Convergent integral

Homework Statement

Does $$\int_{0}^{\infty}\frac{dx}{1+\left(xsinx\right)^{2}}$$ converge?

I don't know if this is a legitimate solution. Any insight? Thanks
Tal

The Attempt at a Solution

No.
$$f(x)=\frac{1}{1+\left(xsinx\right)^{2}}\geq g(x)=\begin{cases} \frac{1}{1+\left(xsin(x)\right)^{2}} & 2\pi k\leq x\leq2\pi k+\pi\\ 0 & \else\end{cases}$$

Then $$\int_{0}^{\infty}\frac{dx}{1+\left(xsinx\right)^{2}}\geq\int_{0}^{\infty}g(x)=\sum_{k=0}\int_{2\pi k}^{2\pi k+\pi}\frac{1}{1+\left(xsin(x)\right)^{2}}\geq\sum_{k=0}\int_{2\pi k}^{2\pi k+\pi}\frac{1}{1+\left(\frac{\pi}{2}\right)^{2}}=\sum_{k=0}^{\infty}\frac{\pi}{1+\left(\frac{\pi}{2}\right)^{2}}$$

$$\sum_{k=0}\int_{2\pi k}^{2\pi k+\pi}\frac{1}{1+\left(xsin(x)\right)^{2}}\geq\sum_{k=0}\int_{2\pi k}^{2\pi k+\pi}\frac{1}{1+\left(\frac{\pi}{2}\right)^{2}}$$
I don't see why that step should be true, since $\pi/2$ doesn't bound x sin x.
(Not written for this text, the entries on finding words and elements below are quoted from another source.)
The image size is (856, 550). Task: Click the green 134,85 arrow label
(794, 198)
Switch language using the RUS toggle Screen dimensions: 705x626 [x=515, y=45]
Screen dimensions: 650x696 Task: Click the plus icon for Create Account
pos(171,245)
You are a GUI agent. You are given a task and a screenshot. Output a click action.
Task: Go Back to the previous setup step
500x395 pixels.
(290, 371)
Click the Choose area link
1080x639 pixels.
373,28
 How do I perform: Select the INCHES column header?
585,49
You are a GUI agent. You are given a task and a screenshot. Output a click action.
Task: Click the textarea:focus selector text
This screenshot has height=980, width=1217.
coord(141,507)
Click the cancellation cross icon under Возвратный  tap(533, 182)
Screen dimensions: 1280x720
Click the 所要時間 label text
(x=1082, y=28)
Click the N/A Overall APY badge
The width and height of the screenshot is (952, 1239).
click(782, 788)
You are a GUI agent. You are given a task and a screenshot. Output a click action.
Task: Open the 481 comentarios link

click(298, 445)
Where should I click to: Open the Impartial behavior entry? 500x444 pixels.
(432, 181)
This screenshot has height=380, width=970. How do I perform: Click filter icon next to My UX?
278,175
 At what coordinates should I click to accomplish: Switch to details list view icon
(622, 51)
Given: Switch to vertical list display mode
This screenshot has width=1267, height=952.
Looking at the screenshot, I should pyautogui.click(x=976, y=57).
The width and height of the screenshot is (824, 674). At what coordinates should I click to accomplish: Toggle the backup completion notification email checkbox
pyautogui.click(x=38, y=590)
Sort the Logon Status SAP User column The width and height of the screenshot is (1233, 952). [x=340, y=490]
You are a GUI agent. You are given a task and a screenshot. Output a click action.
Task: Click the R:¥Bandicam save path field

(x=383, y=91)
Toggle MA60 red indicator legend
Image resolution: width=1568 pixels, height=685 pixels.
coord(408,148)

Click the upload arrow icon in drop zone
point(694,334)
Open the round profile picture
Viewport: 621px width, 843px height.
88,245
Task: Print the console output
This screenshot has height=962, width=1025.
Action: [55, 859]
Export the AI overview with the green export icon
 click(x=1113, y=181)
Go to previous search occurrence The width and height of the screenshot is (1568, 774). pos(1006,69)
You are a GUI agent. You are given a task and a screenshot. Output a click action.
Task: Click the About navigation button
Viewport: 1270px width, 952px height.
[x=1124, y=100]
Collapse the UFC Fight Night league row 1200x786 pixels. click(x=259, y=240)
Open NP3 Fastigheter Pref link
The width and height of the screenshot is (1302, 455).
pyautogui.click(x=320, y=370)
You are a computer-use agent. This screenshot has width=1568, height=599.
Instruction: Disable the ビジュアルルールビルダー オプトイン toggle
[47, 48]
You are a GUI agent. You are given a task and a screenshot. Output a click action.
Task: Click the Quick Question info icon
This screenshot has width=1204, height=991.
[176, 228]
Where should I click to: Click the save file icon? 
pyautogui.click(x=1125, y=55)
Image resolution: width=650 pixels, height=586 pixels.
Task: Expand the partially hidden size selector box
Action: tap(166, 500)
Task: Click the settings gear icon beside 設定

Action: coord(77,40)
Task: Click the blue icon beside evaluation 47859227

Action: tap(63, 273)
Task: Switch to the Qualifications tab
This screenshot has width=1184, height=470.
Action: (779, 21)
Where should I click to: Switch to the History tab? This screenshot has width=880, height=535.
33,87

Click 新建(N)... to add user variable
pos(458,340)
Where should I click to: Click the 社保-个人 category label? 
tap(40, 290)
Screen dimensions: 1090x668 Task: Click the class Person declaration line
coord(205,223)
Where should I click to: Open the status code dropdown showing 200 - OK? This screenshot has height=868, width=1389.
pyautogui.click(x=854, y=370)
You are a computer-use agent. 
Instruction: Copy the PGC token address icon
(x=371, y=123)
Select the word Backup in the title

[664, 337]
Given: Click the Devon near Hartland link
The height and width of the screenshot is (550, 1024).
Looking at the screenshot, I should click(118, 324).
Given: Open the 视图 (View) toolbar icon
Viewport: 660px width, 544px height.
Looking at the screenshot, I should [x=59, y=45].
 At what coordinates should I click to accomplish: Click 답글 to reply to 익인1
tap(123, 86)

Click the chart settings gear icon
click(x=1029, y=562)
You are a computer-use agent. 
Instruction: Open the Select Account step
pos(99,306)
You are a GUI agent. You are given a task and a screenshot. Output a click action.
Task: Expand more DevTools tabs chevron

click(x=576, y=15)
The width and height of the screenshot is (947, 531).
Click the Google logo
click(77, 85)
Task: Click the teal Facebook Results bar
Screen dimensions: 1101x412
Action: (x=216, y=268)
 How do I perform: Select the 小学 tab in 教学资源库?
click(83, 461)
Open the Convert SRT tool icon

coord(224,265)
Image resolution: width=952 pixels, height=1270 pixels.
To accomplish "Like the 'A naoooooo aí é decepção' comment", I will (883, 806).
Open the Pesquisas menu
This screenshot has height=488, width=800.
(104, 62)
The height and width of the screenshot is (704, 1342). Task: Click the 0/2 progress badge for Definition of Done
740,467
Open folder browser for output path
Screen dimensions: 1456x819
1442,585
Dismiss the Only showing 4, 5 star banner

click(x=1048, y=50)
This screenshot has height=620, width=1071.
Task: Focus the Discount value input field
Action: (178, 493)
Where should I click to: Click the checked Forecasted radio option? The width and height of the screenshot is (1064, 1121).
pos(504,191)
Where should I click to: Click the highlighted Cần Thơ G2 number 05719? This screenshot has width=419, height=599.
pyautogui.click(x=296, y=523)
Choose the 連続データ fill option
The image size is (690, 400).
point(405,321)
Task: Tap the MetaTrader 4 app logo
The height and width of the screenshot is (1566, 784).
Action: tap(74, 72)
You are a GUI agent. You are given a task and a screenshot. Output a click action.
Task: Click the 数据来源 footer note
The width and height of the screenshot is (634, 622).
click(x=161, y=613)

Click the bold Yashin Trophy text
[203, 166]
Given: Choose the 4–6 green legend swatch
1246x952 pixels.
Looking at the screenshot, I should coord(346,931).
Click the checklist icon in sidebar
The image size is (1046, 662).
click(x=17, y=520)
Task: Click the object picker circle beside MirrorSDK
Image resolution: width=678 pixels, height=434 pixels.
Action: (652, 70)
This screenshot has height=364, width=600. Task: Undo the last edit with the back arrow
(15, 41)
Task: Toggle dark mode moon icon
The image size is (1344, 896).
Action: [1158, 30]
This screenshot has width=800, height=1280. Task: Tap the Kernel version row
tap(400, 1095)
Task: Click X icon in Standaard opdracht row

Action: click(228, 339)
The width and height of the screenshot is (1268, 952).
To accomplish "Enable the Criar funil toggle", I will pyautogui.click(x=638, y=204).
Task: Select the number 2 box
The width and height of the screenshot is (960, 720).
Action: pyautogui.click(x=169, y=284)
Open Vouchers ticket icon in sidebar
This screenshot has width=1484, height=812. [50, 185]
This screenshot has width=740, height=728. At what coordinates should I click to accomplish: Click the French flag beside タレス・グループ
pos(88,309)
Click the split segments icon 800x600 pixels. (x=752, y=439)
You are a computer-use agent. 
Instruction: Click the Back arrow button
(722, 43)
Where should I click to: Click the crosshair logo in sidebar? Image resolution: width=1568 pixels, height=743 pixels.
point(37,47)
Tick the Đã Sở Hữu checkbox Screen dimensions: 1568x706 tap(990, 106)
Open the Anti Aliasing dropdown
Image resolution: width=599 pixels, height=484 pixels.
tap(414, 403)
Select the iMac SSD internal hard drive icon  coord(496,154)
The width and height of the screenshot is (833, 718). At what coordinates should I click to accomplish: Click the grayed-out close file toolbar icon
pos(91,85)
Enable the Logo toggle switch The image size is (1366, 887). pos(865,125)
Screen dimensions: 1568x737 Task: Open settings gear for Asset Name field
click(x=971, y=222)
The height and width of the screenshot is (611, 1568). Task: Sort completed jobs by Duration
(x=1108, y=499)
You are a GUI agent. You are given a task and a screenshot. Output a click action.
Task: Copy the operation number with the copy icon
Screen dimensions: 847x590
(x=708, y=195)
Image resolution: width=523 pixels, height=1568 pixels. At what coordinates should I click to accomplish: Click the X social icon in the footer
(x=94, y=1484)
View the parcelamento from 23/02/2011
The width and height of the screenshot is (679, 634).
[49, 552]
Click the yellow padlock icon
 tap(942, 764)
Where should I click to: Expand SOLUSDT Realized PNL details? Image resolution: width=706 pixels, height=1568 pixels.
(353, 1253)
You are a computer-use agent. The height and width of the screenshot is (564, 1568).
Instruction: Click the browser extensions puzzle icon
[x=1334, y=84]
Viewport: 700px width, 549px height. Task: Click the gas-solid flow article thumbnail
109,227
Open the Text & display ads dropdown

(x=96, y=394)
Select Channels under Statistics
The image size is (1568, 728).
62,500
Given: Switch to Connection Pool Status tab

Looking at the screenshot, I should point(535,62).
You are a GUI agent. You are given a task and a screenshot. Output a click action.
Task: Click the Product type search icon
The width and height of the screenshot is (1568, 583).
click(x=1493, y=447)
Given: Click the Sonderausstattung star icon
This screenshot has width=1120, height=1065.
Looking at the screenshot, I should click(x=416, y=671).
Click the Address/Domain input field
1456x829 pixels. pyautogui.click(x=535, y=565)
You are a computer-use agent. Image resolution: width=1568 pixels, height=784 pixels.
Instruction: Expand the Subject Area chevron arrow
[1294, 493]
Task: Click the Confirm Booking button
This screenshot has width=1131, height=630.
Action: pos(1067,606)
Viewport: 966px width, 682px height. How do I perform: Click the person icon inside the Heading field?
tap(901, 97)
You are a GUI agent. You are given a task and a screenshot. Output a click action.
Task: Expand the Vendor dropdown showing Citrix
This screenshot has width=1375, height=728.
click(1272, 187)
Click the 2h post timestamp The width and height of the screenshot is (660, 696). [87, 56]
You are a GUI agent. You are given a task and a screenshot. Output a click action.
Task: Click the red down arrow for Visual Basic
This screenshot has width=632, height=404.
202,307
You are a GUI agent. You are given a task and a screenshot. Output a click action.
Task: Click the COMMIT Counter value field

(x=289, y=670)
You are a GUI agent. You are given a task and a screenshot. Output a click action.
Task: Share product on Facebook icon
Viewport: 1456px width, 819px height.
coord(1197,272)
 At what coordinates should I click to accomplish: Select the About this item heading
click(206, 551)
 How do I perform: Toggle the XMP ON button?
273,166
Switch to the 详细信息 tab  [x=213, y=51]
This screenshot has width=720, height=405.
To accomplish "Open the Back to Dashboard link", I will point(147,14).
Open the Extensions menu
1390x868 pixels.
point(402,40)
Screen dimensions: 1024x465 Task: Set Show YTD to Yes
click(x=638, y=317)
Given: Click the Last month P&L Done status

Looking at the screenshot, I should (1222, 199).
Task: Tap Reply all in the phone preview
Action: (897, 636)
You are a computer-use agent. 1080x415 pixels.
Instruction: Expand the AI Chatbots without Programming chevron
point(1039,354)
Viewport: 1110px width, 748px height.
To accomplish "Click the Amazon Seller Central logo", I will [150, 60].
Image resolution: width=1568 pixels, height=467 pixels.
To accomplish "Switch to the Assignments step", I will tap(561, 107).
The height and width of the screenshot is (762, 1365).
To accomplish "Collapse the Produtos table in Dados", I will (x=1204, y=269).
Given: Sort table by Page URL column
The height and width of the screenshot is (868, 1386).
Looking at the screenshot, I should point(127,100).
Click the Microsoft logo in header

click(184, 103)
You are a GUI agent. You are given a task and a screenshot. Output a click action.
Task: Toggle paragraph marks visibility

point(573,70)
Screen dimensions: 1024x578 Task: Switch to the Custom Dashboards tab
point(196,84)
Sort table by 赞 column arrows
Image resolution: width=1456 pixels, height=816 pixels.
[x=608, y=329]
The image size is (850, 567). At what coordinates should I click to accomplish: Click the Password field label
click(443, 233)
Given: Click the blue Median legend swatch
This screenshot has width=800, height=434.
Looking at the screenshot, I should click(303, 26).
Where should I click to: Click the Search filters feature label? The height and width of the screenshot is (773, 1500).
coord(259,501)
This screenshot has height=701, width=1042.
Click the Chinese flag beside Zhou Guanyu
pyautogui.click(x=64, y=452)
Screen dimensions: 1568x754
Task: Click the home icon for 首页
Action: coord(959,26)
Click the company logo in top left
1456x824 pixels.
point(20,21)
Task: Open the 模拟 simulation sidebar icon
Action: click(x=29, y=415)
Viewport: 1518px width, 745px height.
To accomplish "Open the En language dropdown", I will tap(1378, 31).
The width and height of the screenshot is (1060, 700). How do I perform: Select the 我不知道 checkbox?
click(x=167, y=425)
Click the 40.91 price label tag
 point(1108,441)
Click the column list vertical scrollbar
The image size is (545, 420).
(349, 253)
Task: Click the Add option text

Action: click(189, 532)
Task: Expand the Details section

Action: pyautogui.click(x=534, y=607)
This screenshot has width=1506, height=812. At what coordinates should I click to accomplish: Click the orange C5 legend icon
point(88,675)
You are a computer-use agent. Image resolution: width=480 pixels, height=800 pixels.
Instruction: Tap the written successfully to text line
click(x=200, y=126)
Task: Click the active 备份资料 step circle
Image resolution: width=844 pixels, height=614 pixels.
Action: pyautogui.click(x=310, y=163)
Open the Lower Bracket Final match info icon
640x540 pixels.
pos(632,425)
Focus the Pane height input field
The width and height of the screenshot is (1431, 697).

This attempted solution was incorrect unfortunately although you are correct in that it does not converge.
To start the problem, write down $$\int^{\infty}_0 \frac{1}{1+x^2 \sin^2 x} dx = \sum_{k=0}^{\infty} \int^{(k+1)\pi}_{k\pi} \frac{1}{1+x^2 \sin^2 x} dx$$.
Then let $x = u + k \pi$ and try to bound the integral.